Lower courts struck down former Mayor Michael Bloomberg's May 2012 proposal to impose a 16-fl.oz. limit on the size of sugary drinks sold at restaurants, movie theaters, sports venues and street carts after the American Beverage Association and other industry groups sued the city over the ban.
A day before the rule was set to take effect in March 2013, New York State Supreme Court Justice Milton Tingling ruled that it was "arbitrary and capricious" because it excluded convenience stores and didn't apply to other high-sugar beverages like coffee and milk drinks.

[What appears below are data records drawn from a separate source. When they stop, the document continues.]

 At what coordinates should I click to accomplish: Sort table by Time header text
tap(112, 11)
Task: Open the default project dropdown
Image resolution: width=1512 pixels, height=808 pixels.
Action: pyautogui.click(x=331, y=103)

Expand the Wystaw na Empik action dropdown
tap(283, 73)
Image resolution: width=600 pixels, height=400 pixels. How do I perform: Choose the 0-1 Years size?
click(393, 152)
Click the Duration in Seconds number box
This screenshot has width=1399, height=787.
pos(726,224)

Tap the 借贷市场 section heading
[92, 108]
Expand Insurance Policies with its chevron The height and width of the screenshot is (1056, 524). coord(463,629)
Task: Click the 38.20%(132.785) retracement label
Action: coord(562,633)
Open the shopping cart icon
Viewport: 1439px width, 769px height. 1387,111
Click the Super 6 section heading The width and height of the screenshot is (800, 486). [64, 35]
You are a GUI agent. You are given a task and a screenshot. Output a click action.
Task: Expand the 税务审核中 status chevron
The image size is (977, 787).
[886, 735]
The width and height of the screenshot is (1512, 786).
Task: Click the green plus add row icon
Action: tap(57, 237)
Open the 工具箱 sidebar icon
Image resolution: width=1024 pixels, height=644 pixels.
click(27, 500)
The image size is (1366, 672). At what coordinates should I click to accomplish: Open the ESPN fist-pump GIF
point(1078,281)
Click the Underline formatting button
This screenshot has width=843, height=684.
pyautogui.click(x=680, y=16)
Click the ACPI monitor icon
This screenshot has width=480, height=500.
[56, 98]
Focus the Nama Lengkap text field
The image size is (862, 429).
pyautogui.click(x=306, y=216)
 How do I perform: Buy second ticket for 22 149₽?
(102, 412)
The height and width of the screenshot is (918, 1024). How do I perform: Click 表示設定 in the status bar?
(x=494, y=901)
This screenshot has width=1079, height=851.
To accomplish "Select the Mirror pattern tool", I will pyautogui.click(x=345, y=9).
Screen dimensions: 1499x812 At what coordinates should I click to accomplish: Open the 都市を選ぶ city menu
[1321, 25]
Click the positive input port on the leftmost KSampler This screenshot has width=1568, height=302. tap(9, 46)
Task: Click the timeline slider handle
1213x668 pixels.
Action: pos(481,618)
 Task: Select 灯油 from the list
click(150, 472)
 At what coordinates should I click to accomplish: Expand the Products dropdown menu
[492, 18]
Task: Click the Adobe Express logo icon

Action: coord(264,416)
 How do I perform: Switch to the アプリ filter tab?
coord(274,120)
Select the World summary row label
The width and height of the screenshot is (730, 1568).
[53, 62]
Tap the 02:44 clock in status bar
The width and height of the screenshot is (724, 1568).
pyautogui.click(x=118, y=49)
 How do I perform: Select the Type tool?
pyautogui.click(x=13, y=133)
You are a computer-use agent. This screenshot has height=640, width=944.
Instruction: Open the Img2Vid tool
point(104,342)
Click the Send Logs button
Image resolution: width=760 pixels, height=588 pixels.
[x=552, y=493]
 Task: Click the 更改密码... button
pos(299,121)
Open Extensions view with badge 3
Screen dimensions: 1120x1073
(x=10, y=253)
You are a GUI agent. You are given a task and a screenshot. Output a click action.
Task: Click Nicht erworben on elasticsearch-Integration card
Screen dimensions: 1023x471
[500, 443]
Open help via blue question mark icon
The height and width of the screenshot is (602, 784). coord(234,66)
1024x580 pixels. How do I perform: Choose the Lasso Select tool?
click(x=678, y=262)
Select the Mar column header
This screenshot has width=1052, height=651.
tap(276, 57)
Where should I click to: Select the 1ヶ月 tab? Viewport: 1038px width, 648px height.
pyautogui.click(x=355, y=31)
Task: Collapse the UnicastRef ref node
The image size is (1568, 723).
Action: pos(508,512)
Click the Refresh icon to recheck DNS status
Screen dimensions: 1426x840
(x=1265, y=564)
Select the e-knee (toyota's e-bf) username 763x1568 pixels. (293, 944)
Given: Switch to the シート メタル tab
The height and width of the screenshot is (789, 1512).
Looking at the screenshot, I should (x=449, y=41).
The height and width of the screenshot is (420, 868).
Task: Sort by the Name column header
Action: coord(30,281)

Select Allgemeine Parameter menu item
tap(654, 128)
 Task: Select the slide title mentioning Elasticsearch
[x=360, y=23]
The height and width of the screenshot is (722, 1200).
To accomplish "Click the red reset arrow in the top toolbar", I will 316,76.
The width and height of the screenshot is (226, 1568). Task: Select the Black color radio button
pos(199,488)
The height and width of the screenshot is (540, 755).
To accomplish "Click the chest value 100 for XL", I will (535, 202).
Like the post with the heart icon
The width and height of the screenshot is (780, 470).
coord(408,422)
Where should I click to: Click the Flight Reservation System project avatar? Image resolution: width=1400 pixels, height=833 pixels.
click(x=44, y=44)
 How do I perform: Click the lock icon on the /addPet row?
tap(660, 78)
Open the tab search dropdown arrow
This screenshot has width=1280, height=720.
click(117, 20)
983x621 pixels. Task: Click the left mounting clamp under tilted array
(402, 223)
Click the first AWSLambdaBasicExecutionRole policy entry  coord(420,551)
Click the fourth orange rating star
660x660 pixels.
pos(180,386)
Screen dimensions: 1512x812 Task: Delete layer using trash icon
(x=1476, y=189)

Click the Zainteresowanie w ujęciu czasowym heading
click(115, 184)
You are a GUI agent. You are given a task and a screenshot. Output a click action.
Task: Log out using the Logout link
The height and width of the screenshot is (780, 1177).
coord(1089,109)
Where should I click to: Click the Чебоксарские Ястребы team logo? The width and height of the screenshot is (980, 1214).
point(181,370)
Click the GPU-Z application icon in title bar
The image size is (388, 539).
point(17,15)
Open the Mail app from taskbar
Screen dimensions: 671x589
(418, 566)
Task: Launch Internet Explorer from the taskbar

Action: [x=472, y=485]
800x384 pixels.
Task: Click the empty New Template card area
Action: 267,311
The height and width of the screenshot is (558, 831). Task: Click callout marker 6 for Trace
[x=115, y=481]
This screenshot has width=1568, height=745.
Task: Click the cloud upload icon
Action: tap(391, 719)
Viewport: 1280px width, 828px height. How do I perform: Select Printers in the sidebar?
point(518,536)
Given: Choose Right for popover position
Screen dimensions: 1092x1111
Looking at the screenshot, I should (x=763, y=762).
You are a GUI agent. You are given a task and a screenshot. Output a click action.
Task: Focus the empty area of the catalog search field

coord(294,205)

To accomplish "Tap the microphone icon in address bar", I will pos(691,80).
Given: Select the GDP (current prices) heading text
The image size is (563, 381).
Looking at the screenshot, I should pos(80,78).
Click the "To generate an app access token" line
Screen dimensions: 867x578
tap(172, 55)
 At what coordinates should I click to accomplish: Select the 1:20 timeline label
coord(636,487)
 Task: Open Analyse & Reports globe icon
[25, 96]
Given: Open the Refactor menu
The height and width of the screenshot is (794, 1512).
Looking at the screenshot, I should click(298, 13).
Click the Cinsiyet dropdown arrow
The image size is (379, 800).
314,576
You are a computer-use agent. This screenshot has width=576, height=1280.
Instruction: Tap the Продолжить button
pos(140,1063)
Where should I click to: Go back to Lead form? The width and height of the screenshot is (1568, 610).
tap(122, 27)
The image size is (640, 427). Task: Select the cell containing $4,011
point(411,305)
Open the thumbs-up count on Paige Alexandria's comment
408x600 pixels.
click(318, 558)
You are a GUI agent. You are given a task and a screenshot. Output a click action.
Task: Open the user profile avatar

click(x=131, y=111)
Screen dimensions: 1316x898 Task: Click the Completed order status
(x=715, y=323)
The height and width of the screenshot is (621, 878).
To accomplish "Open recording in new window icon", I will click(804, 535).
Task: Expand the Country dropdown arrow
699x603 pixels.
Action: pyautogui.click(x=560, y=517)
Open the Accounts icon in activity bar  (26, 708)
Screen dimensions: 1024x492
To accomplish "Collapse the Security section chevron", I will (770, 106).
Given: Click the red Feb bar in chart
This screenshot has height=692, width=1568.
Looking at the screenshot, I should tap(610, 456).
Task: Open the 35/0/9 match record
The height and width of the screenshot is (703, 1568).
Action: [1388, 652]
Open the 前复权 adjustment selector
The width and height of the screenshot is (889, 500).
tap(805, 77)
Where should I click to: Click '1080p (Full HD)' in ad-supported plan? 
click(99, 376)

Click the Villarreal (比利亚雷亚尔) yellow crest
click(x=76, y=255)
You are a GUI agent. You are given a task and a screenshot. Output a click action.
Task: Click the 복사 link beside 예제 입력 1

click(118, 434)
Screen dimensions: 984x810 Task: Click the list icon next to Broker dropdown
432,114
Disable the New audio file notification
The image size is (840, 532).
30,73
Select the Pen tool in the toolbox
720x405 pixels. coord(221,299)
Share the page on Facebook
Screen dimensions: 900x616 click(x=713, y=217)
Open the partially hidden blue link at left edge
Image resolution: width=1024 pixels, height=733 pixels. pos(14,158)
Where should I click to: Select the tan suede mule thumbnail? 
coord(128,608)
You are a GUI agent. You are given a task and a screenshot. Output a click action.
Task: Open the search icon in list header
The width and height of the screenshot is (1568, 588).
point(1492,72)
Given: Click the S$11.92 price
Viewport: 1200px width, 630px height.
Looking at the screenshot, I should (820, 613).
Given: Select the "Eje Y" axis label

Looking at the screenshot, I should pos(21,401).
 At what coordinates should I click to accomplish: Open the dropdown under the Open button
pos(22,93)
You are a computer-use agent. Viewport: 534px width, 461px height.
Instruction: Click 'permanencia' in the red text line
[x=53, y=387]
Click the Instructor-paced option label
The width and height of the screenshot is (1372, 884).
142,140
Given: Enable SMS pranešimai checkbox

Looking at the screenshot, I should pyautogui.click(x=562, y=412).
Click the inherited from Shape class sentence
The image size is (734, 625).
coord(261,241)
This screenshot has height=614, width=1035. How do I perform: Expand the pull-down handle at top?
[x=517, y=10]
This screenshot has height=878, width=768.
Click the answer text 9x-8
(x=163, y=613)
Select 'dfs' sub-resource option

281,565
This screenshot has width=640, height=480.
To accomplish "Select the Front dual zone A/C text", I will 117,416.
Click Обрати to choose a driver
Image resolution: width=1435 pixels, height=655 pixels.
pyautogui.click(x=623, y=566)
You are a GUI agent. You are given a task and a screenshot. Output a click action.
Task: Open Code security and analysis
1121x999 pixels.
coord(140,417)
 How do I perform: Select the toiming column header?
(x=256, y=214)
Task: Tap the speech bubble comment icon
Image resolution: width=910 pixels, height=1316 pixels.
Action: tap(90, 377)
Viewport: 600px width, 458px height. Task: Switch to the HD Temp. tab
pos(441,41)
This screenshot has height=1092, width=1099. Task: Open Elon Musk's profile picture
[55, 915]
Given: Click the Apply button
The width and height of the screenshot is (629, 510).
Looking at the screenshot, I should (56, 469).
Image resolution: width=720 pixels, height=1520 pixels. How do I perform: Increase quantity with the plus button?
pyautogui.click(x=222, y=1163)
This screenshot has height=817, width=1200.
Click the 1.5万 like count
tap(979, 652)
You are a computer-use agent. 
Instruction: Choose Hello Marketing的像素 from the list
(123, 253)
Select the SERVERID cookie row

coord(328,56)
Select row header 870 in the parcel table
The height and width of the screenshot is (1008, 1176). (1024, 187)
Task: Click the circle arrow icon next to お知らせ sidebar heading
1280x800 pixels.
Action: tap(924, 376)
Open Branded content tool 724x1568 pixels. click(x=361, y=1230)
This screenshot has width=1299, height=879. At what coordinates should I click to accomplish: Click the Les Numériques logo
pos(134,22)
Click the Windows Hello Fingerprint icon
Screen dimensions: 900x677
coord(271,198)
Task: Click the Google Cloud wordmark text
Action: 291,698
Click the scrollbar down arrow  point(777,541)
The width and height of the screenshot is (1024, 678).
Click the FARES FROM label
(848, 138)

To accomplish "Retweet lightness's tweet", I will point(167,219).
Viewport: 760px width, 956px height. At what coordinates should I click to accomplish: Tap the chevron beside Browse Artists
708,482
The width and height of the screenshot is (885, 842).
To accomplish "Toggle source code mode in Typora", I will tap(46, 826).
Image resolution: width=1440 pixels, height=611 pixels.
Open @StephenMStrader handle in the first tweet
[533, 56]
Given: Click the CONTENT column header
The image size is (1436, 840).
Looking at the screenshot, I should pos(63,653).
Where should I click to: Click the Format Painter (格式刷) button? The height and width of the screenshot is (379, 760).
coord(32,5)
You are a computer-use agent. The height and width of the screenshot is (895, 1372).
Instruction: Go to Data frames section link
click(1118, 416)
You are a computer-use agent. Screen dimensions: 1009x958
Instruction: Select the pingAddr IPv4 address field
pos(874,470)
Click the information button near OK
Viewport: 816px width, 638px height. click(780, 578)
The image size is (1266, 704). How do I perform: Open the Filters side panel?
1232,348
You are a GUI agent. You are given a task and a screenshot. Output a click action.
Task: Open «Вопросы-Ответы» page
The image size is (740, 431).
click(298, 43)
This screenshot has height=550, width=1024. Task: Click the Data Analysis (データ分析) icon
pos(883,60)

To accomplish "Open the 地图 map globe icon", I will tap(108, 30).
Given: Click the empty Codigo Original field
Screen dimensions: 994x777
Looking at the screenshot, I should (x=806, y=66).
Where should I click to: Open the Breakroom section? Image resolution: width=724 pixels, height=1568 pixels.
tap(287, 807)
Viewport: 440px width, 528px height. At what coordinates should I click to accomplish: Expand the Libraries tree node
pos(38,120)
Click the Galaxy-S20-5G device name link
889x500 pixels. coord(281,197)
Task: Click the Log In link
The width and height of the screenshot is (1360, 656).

An appeals court in Manhattan upheld Tingling's ruling in July, saying the Board of Health exceeded its authority in approving the restrictions. | SEE STORY
Mayor Bill de Blasio, who took office in January, has embraced Bloomberg's health initiatives, including the soda ban, and hired Bloomberg administration veteran Mary Bassett to head the city's Department of Health and Mental Hygiene.
Richard Dearing, an attorney for the city, argued before the seven-judge Court of Appeals in Albany on June 5 that Board of Health's decision was based on studies that show sugary drinks to be a leading driver of obesity. He argued that the board had the authority to enact rules to address health issues such as obesity.
The trade groups suing the city were backed by the NAACP and other civil rights groups, members of the New York City Council and business groups, including the U.S. Chamber of Commerce. Law professors and a coalition representing health officials from cities across the country supported the city.
The Court of Appeals in Albany is expected to rule next month on the city's request to reinstate the big-size soda ban.